As the legislative session gets into full swing, this time of year, we the people – the renters – prepare to get our chance to speak on what really matters; going to the Capitol, telling our stories to the legislators and letting them know how it really is when living in a house owned by someone who isn’t always around.

In the last legislative session, we lobbied hard for SB143 An Act Concerning Evictions For Cause. The bill would have extended current protections for elderly and disabled residents, protecting most tenants from being evicted at the end of their lease without cause.
We the renters and especially the more marginalized groups who live in the low income public housing sector, are the ones who are sometimes forgotten; people think that since we are a part of the system that is supposed to help us then we are not at all affected by it. When we decide to assert our powers, show up at the Capitol to speak on the lack of concern for us renters, we face being either ignored by the landlord/property owners, when it comes to the decent living and affordability part of our homes.
They say the Legislative Office Building (LOB) is the “people’s place” but if you have ever been to the LOB, you’d realize right away that it’s not as easy to navigate. It can be very cold, dealing with the fact that some of the lawmakers seem to be so far removed from what the rest of us regular people are going through.
Traveling to the LOB itself can be trying; it is quite a distance away from where we live. We get there to give our testimony, we can get cut down due to “time” for everyone to be heard; these other voices can also include the landlords/property owners themselves, who think the laws that are being supported affect them more than it does us the renters.

Now we the renters then turn to the next thing to step up our strength in power, by also taking advantage of lobbying for our rights.
The steps to take for that however, can be an intimidating hierarchy, a pecking order if you will. When it comes to lobbying, it used to be an individual thing; setting appointments with a senator, you get a one on one with someone who you know would listen to what you have to say, and may even be concerned about how the decision they make affects you.

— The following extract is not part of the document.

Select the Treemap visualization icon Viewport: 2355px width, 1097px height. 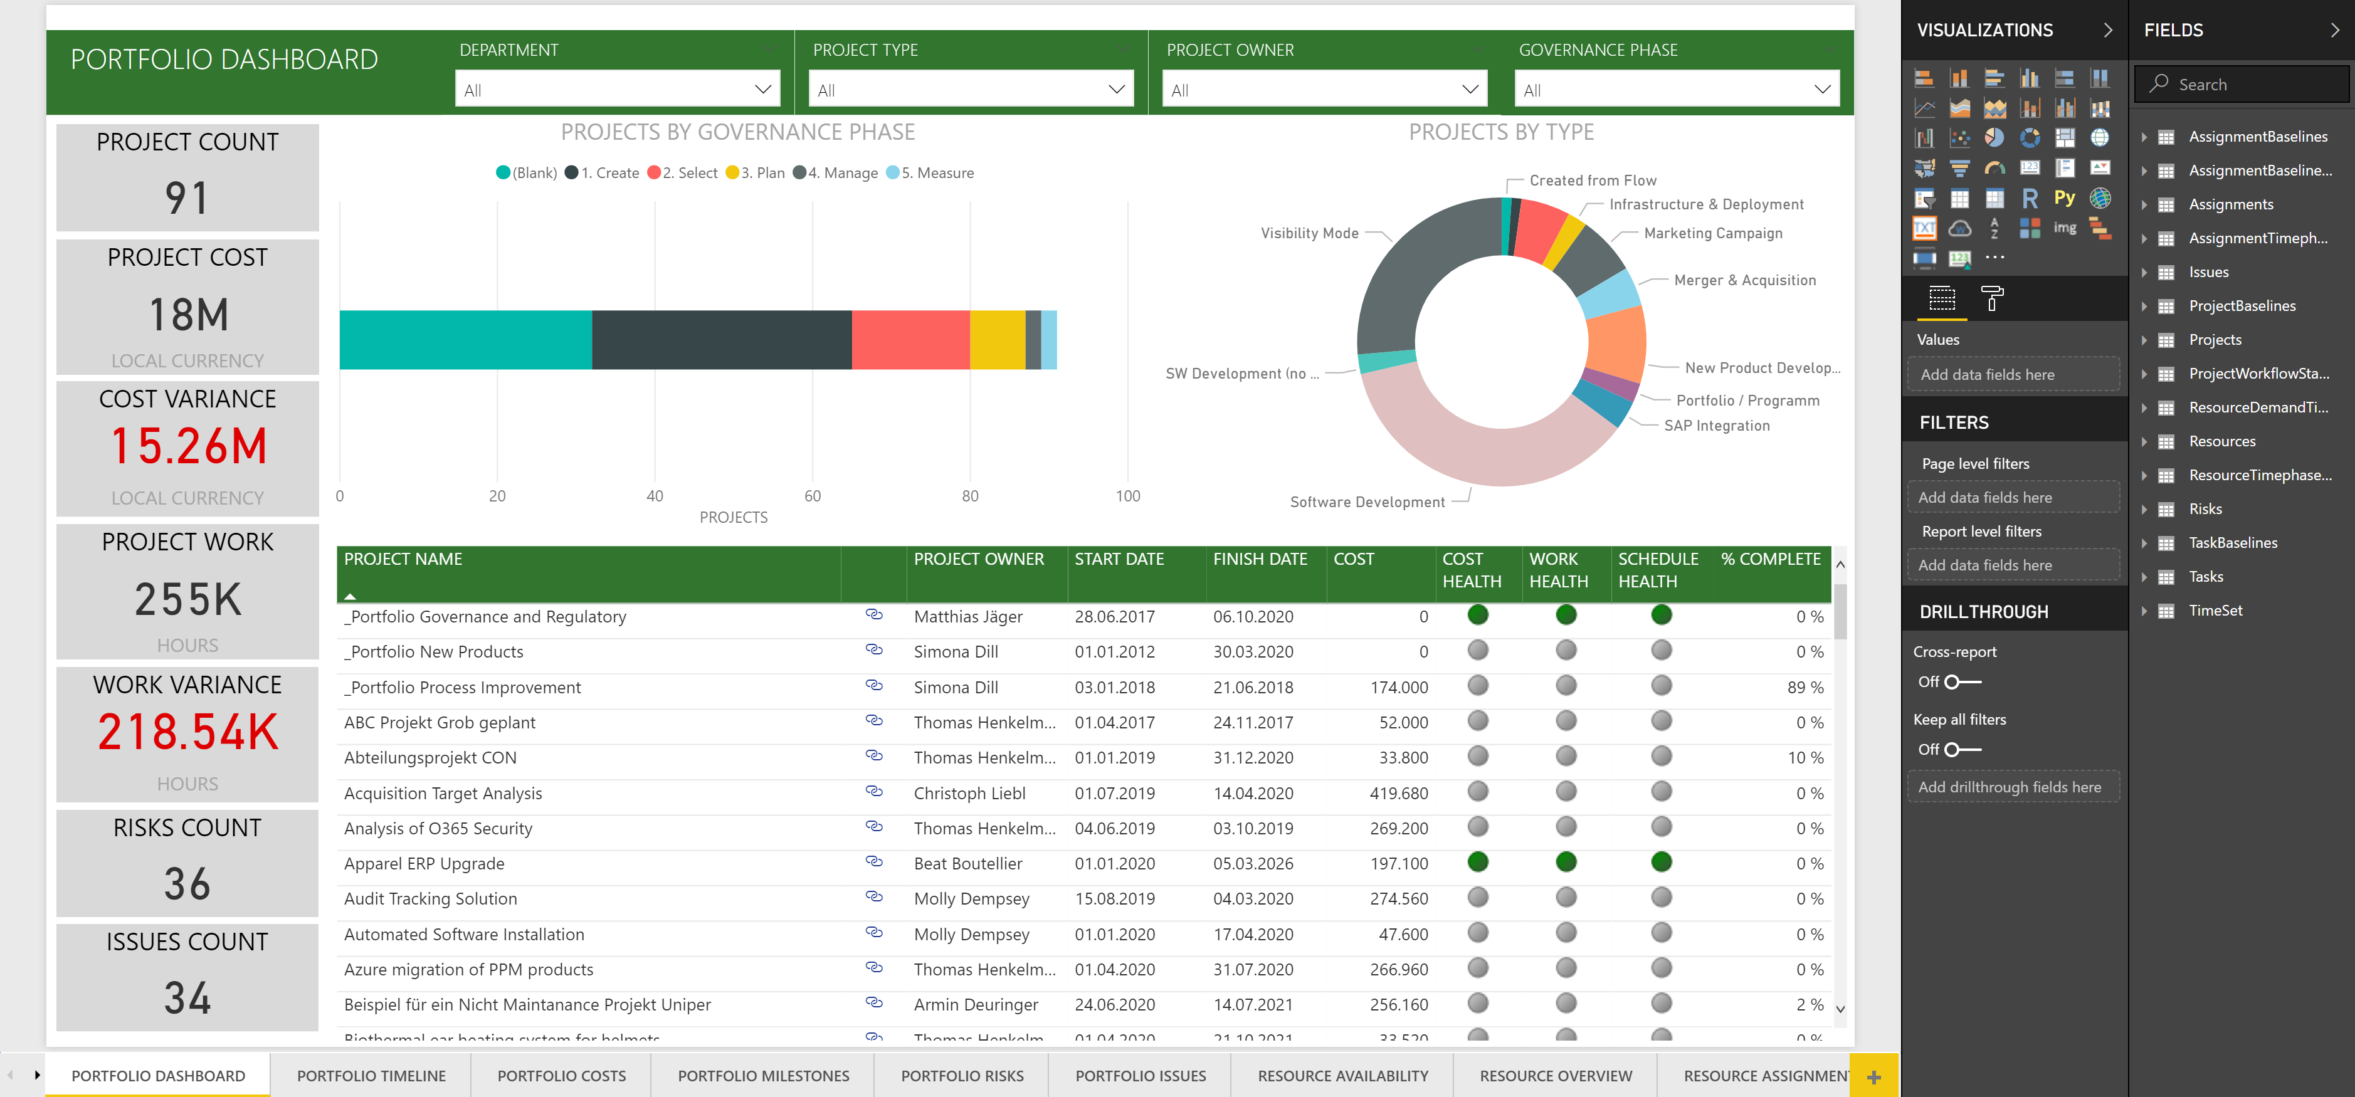tap(2066, 137)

Nowadays there is a velvet rope set up, right in the hallway that leads from the legislators’ offices and their lunch room. We have to rely on the slight chance to get a quick word in when they are taking a lunch break, or heading back to their office, to say what we need to say, basically doing an elevator pitch because of the timing. Not much time at all, to explain a complicated issue.

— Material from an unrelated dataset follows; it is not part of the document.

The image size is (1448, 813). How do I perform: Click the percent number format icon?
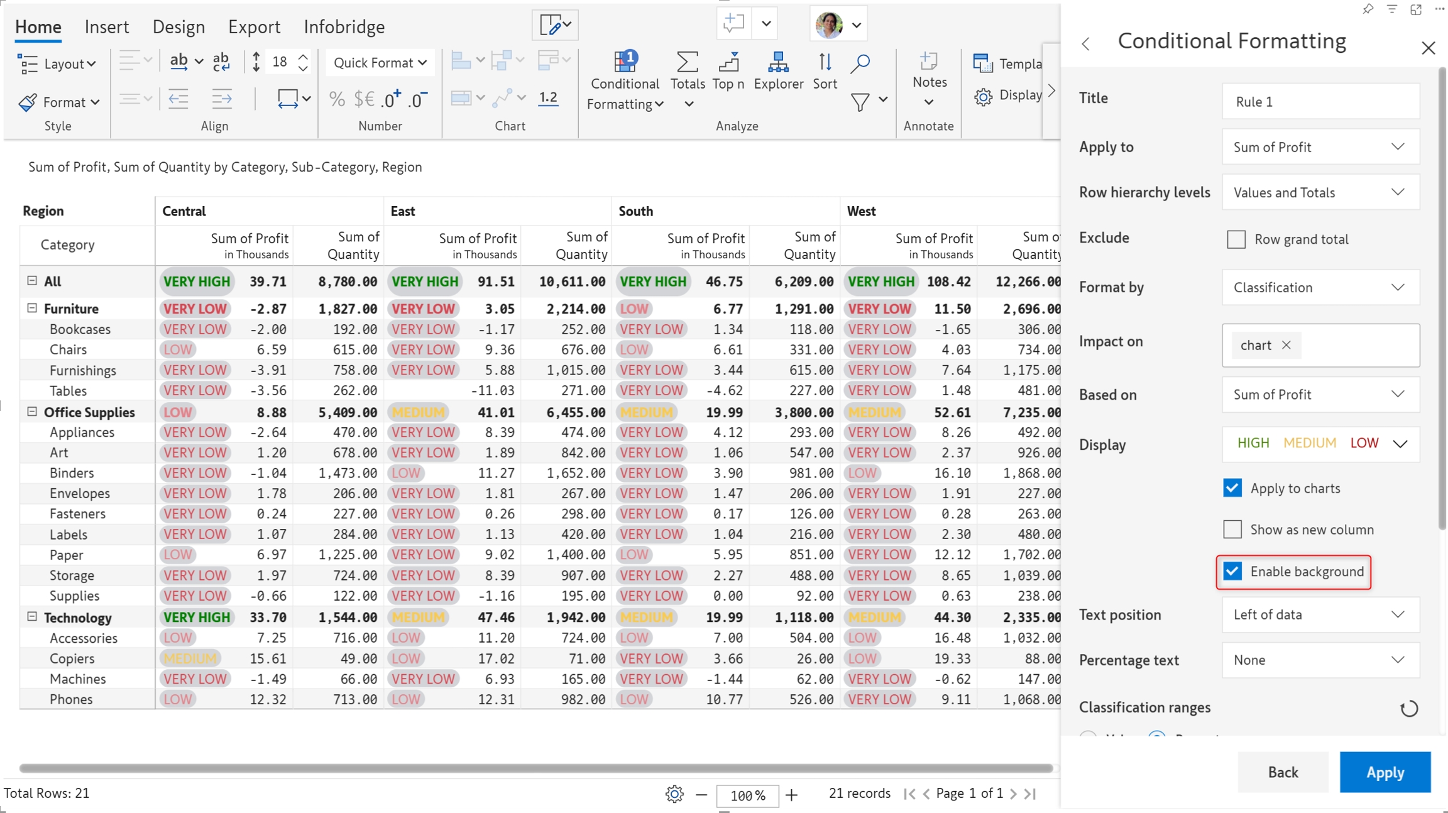coord(337,99)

The ones who are really interested will make the time, but then there are the ones who seem as if they are concerned, only to reveal as soon as the conversations start that they themselves are landlords – afraid that the law will lock them out. Making their own case as if voting for the right to have No Just Cause Eviction will be more of a problem for them and not the ones who are renting the space for their home.
This is where it becomes a problem, when the landlords see this as business and not a housing issue for the ones who are living in it. As Carol Hanisch tells us, ‘The Personal is Political.’
We put in so much work last year for this bill. Every energy was spent on gathering the folks that were aware of their rights and ready to submit their testimony in person: making sure they had transportation if they needed, internet connections if they the were not able to make the in person for testimony; everyone waiting their turns for the huge number of people who waiting to testify, the majority supporting the bill.
All this, only to find out towards the end of the session that SB143 did not pass. Eventually we found out the real reason for the bill not passing was nothing but a mere language dispute as to how the bill was written.
Somehow, we had to fall back from fighting that last leg of the fight to be able to come back better and stronger this season’s legislative session. Which we did: more travel, more testimony, more waiting and more lobbying on behalf of a new piece of legislation.
This year, the bill on evictions that has passed out of committee is already a compromise – it doesn’t give us everything we wanted. And now we must wait to see if it will pass the House and Senate.
However we remain faithful, strong and persistent in fighting the good fight. Because we know that when one wins we all win; and that when the ones at the bottom are lifted up to higher heights in quality of life, then everyone else is also elevated.
To give insight on how deep that goes, I leave you with a quote from the The Combahee River Collective Statement, “If Black women were free, it would mean that everyone else would have to be free since our freedom would necessitate the destruction of all the systems of oppression.”
Dione Dwyer is a member of the Connecticut Mirror’s Community Editorial Board.